Question

If PQ = RS and $\angle ORS={48}^{\circ }$ in the given figure, what are the values of $\angle OPQ$ and $\angle SOR$?

• A. ${84}^{\circ }$, ${48}^{\circ }$
• B. ${48}^{\circ }$, ${84}^{\circ }$
• C. ${38}^{\circ }$, ${68}^{\circ }$
• D. ${78}^{\circ }$, ${84}^{\circ }$

Answer 1

The correct option is B ${48}^{\circ }$, ${84}^{\circ }$

Consider the $△ORS.$
Note that OR = OS = radius of the circle.
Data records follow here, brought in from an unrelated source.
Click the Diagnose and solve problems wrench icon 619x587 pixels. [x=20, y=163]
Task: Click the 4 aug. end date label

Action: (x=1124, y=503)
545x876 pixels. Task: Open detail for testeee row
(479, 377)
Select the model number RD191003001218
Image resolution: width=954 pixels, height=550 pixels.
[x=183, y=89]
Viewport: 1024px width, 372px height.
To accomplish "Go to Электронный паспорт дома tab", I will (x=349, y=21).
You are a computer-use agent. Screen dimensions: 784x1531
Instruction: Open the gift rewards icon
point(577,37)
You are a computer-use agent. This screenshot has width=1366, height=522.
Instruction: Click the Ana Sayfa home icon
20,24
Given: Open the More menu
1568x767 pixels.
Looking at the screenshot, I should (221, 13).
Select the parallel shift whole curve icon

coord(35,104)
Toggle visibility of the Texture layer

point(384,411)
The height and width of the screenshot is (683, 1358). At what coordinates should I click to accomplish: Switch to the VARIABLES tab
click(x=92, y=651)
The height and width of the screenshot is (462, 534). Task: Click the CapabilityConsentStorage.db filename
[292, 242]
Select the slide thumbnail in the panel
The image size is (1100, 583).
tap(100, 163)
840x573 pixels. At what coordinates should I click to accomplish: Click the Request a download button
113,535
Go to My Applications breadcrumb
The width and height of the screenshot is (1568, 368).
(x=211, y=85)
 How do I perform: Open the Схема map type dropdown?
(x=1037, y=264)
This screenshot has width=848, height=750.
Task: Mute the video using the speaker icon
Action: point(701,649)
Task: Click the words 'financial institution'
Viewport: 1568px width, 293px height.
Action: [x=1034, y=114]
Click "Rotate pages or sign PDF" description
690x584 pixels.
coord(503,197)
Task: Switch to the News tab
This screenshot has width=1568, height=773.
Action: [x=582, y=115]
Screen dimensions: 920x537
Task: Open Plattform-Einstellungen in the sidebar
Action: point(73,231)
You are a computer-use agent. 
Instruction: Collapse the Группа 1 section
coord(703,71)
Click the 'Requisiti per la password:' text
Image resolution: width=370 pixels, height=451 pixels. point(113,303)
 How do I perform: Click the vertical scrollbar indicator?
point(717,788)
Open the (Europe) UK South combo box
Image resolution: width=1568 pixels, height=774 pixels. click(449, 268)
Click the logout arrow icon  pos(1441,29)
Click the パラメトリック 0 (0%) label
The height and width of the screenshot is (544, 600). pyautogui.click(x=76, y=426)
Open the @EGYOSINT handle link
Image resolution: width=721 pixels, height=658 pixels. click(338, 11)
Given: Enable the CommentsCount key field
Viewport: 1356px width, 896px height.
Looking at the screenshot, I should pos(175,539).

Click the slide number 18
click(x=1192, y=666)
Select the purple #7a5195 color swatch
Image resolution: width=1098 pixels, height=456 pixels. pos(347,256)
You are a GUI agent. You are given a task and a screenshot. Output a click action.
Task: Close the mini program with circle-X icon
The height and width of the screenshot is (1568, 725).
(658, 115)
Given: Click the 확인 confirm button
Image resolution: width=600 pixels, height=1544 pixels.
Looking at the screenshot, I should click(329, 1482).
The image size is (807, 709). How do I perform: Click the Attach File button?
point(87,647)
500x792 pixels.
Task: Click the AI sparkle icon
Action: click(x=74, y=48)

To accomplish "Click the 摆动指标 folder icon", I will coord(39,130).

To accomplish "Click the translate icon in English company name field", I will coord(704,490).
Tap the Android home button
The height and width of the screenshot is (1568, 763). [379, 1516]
Since the angles opposite to equal sides are equal, we have $\angle ORS=\angle OSR={48}^{\circ }.$
But, using angle sum property
$\angle ORS+\angle RSO+\angle SOR={180}^{\circ }.$

i.e., ${48}^{\circ }+{48}^{\circ }+\angle SOR={180}^{\circ }$
$⟹\angle SOR={180}^{\circ }-{96}^{\circ }={84}^{\circ }$
Now, since equal chords subtend equal angles at the centre and since PQ=RS,
$\angle SOR=\angle POQ={84}^{\circ }.$
It can be noted that $△OPQ$ is also isosceles.
$⟹\angle OPQ=\angle OQP$
Thus, using angle sum property in $△OPQ,$
$\angle OPQ=\frac{{180}^{\circ }-{84}^{\circ }}{2}={48}^{\circ }.$